Experiment 41: Design and Simulation Verification of a Composite Multirotor Comprehensive Model

📝 Experiment Overview:
Achieves dynamic switching simulation among quadcopter, hexacopter, octocopter, and quadcopter-octocopter hybrid multirotor models via external Python control. Supports takeoff-hovering, position control, and in-flight model switching verification.

Experiment 42: SimScape Quadcopter Comprehensive Model Simulation

📝 Experiment Overview:
Constructs a comprehensive quadcopter UAV model using SimScape’s graphical modeling approach, mastering the model compilation and DLL generation workflow, and runs the simulation on the RflySim platform.

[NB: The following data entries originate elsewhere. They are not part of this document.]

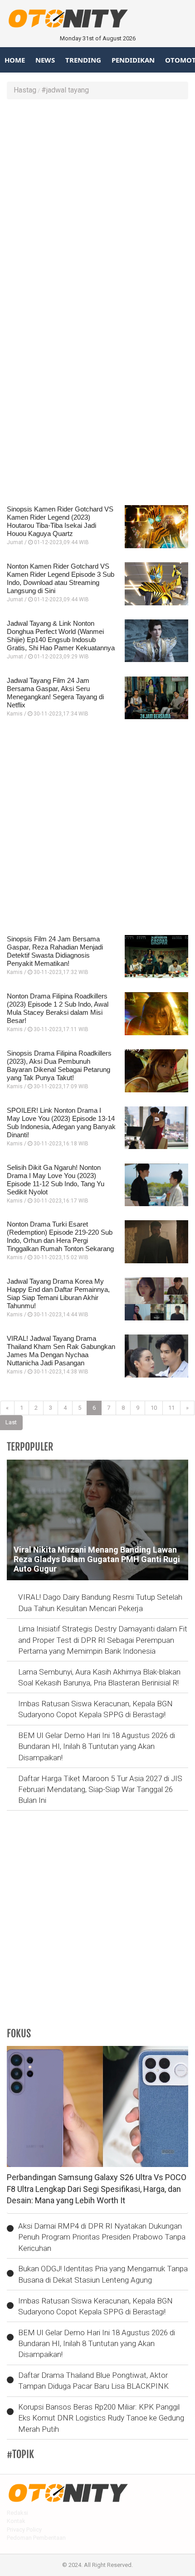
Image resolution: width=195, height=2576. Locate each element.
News (45, 59)
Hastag (25, 90)
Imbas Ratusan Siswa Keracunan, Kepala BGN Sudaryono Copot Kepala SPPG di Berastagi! (95, 1709)
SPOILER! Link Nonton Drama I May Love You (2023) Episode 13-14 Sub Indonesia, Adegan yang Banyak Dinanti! (61, 1122)
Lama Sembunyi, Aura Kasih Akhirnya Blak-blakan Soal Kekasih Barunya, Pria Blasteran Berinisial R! (99, 1677)
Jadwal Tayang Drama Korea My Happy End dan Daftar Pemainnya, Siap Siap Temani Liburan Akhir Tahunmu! (58, 1293)
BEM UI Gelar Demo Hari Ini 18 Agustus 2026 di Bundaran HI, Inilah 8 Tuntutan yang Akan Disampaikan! (96, 1746)
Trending (83, 59)
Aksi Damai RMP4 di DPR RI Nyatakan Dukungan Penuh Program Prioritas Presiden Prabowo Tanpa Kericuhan (101, 2237)
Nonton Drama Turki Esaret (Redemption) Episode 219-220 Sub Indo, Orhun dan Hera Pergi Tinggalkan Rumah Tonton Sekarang (60, 1236)
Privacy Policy (24, 2529)
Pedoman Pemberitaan (36, 2537)
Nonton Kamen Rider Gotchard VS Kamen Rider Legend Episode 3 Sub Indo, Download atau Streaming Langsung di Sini (60, 578)
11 (171, 1407)
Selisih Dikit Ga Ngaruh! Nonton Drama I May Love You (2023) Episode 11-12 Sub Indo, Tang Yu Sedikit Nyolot (55, 1180)
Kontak (16, 2521)
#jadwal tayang (65, 90)
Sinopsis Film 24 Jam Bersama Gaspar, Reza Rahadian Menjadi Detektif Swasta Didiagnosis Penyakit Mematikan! (55, 951)
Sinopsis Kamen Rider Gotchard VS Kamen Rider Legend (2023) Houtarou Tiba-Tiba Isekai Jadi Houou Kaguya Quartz (60, 521)
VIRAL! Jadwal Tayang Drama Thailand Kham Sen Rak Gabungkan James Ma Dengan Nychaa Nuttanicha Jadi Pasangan (61, 1350)
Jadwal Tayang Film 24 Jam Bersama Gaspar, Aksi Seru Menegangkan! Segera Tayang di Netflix (55, 693)
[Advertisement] (97, 205)
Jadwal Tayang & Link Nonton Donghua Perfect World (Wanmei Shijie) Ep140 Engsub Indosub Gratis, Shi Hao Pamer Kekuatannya (61, 635)
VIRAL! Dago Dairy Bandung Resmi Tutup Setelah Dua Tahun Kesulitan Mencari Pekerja (100, 1602)
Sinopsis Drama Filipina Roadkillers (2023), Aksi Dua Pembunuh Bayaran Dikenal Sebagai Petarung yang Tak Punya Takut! (59, 1065)
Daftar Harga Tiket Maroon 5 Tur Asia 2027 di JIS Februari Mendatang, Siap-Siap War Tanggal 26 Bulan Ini (100, 1789)
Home (15, 59)
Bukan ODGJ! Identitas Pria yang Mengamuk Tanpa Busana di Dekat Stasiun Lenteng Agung (103, 2274)
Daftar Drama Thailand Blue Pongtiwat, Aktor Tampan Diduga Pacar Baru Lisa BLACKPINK (93, 2381)
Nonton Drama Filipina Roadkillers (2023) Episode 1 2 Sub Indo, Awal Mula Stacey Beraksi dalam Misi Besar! (57, 1008)
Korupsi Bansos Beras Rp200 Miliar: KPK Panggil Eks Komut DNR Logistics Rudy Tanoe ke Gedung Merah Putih (101, 2418)
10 (154, 1407)
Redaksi (17, 2512)
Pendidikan (133, 59)
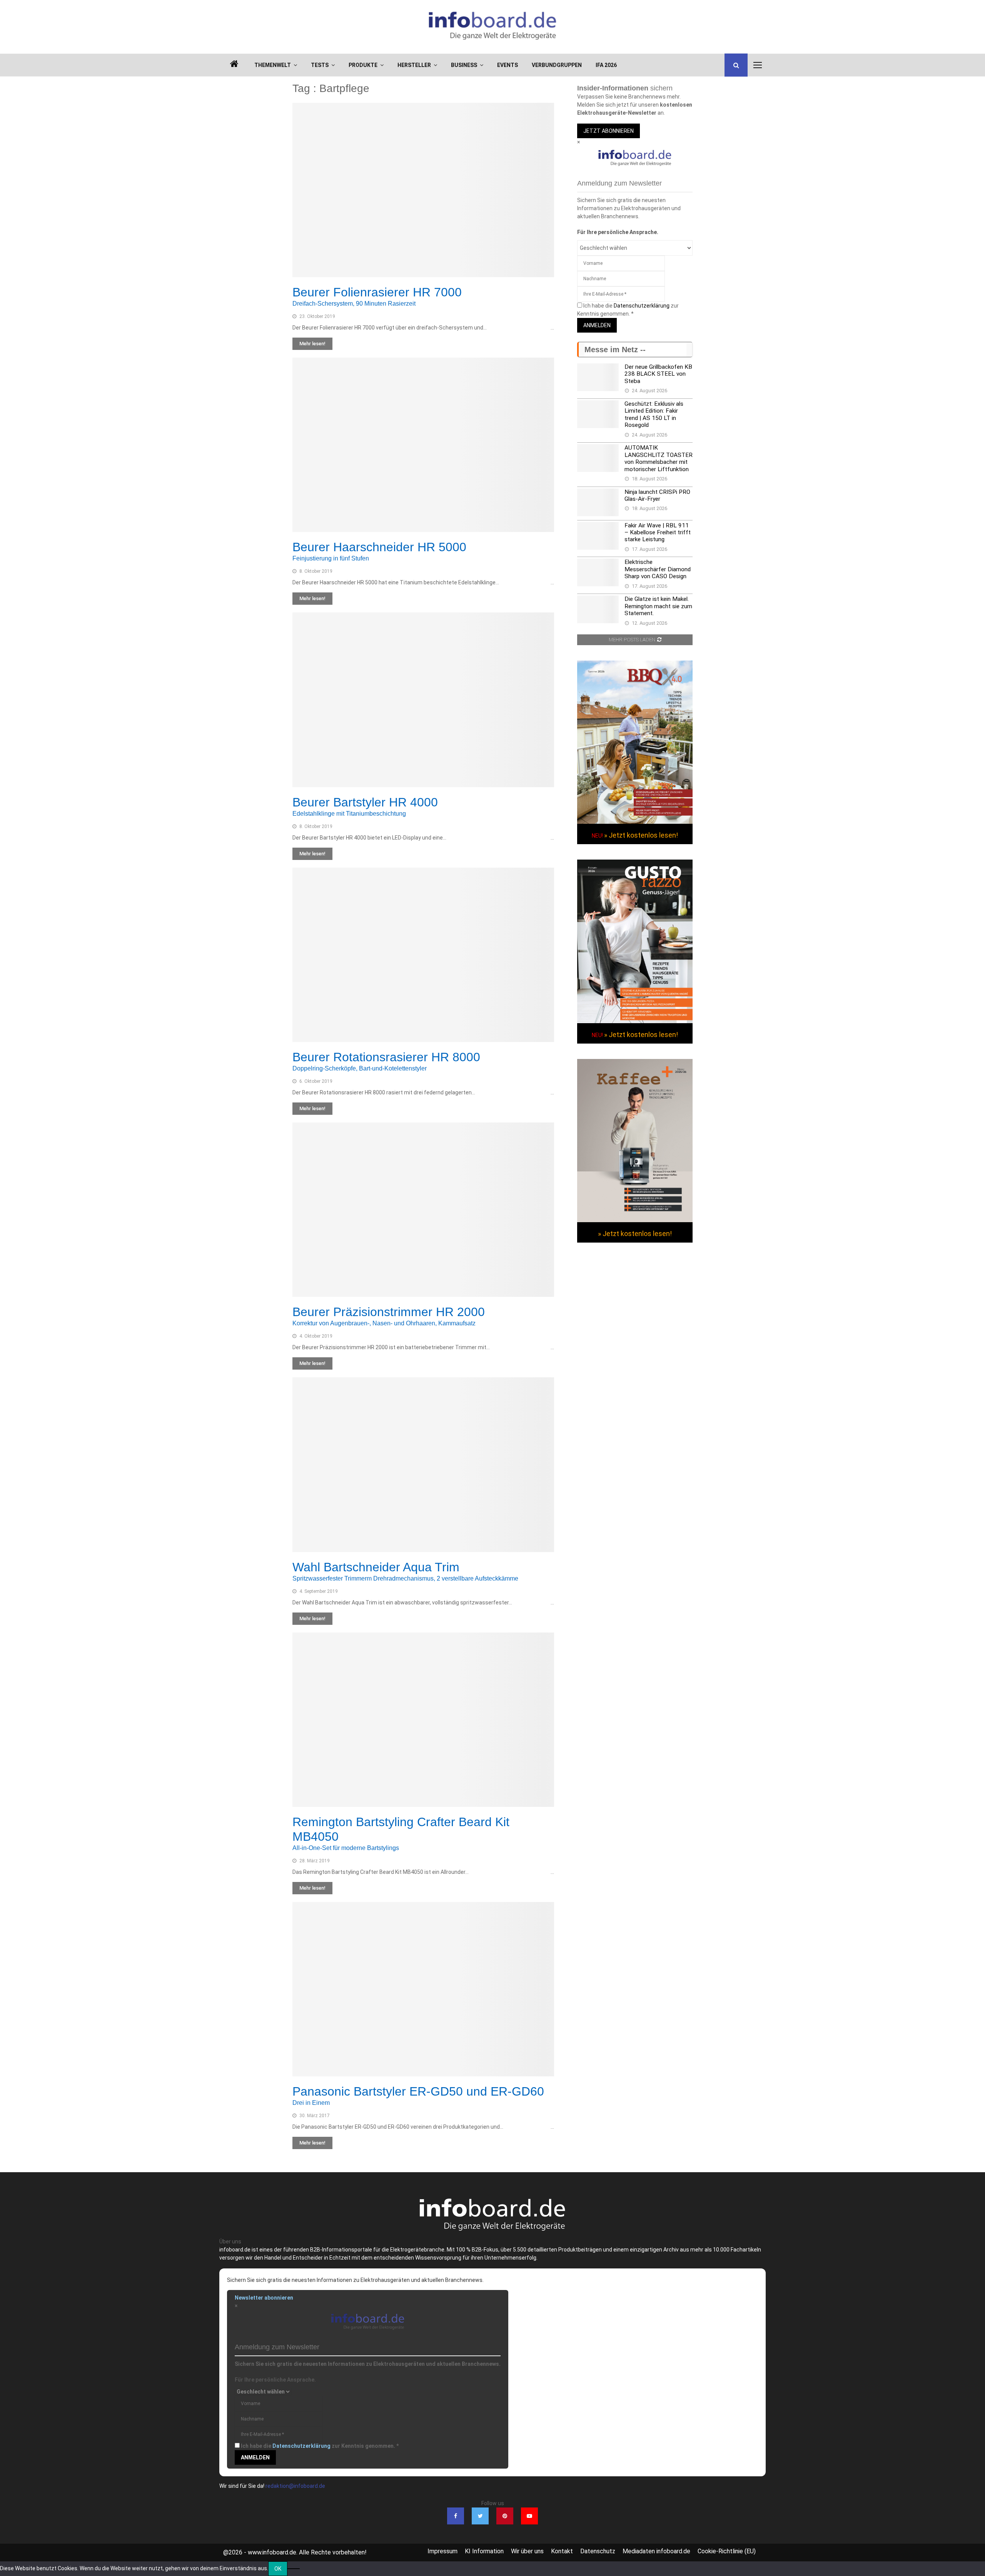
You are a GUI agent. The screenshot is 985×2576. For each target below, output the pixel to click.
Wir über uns (527, 2551)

Experiment 43: DLL Generation and SIL/HIL Experiments for FSJ150 Identification Model

📝 Experiment Overview:
Compiles Simulink files in MATLAB to generate the DLL file for the FSJ150 identification model, followed by Software-in-the-Loop (SIL) and Hardware-in-the-Loop (HIL) simulation testing to become familiar with using this identification model.

Experiment 44: DLL Generation and SIL/HIL Experiments for FSJ200 Identification Model

📝 Experiment Overview:
Compiles Simulink files in MATLAB/Simulink to generate the DLL file for the FSJ200 quadcopter identification model, followed by SIL and HIL simulation testing to become familiar with the platform’s identification model usage.

Experiment 45: DLL Generation and SIL/HIL Experiments for FX150 Quadcopter Identification Model

📝 Experiment Overview:
Compiles Simulink files in MATLAB/Simulink to generate the DLL file for the FX150 quadcopter identification model, followed by SIL/HIL simulation testing to become familiar with the platform’s identification model usage and parameter configuration.

Experiment 46: DLL Generation and SIL/HIL Experiments for FX200 Quadcopter Identification Model

📝 Experiment Overview:
Compiles Simulink files in MATLAB to generate the DLL file for the FX200 identification model, followed by SIL/HIL simulation testing to become familiar with the FX200 identification model usage on the platform.

Experiment 47: DLL Generation and SIL/HIL Experiments for FX450 Quadcopter Identification Model

📝 Experiment Overview:
Learns to compile Simulink files in MATLAB to generate the DLL file for the FX450 identification model, followed by SIL/HIL simulation testing to become familiar with the FX450 identification model usage on the platform.

Experiment 48: BAT Script Configuration for Initial Position and GPS Origin

📝 Experiment Overview:
Configures vehicle initial position (NED x-y coordinates or GPS latitude/longitude) and GPS reference origin via BAT script, enabling precise GPS coordinate system setup for SITL/HITL simulations.